I don't want to kick myself in a couple of months.

Thanks.
 
Hey MightyOne -

I'll try to help you out with this. I'm actually not all that big into laptops, but hopefully you'll find some info you can use anyway.

In my opinion, the P4 would not boost the overall speed of the laptop enough to warrant the extra $400 spent - especially if the P4 isn't faster than 1.8 GHz. I apologize - the P4-M is so new, I really haven't read anything about it, so I don't know what MHz flavors it comes in. If it's slower than 1.8 GHz, you're almost throwing your money away.

I'm looking at the Gateway laptop lines right now, and I don't see anything with a P4... one word of caution, though. A couple of laptop makers actually broke down and produced laptop machines with full desktop P4s. I would not buy one of those, as the power consumption is just too great.

Either way, that big 15-inch screen is going to be the biggest power draw on your system (I don't know if this is a concern for you), but a PIII would definitely draw less power than a P4.

To put things in perspective, digital recording can actually be done with as little as a PII or PII-based PPGA Celeron. And a lot of the overall feeling of speed or responsiveness in your computer actually doesn't come from the CPU at all, because the CPU isn't the bottleneck. It's other things like hard drive speed, system bus width, or the operating system. Up until recently, I was running a computer with a PPGA Celeron 466 MHz, overclocked to 525 MHz, and Windows 98SE. One of my friends just got an OEM computer with a 900 MHz Celeron and Windows XP, and I was amazed at how much slower her computer seemed in comparison to mine. The difference is often in the configuration, and being careful not to bog your machine down with unnecessary memory-resident software.

Anyway, check this out:

http://www6.tomshardware.com/cpu/01q3/010919/index.html

It's a review of the PIII-Tualatin/1.26GHz/512KB Cache, with benchmarks that pit it against the P4 1.8 GHz. Although benchmarks are only synthetic ways to measure speed, it should give you a good idea of what gains you could expect with a P4 (very little).

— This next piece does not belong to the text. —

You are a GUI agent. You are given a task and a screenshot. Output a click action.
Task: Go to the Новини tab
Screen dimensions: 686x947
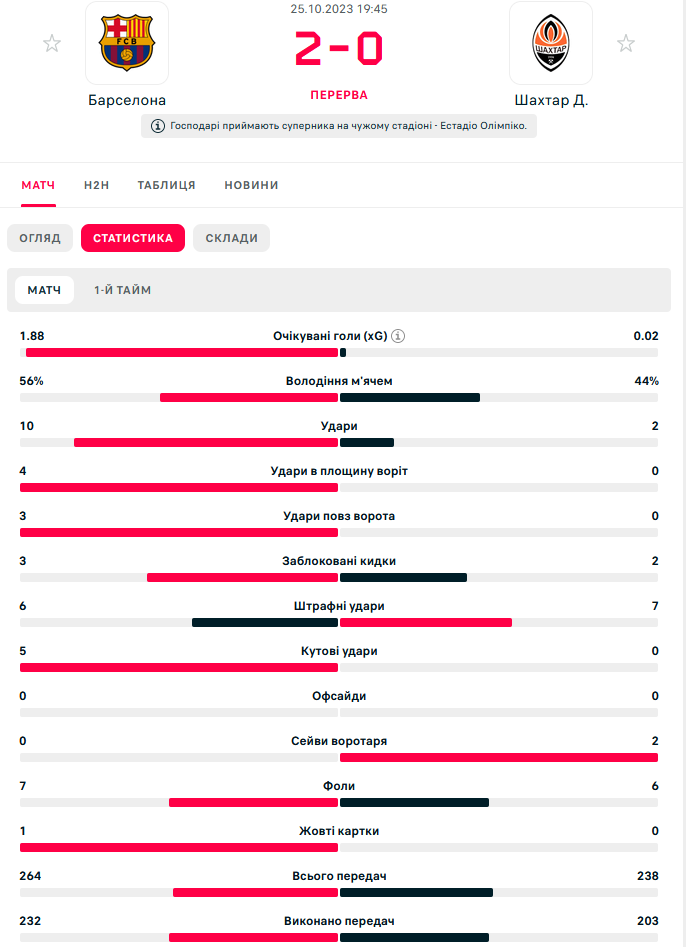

I think that extra $400 would be better spent finding a high quality audio solution that you like.
 
Hey,
Thanks for the reply, Eurythmic. You gave me some knowledge I can really use in the near future.

I'm actually going to hold off for a month or two before I buy a computer. Laptop or Desktop, PIII(M)? or P4(M)?, Athlon?-- I should settle some of my indecisions before I buy.

And by the way at this point the P4Ms are 1.6 GHz and 1.7 GHz

I appreciate your reply.

MR
 
Hey, no problem. Good luck with your purchase. You know the cardinal rule... the longer you wait, the more you'll get for your money. :) But you picked a good time to start thinking about buying. Other than that P4-M, I haven't read about any rumors of upcoming cuts. Everything's basically stagnant right now.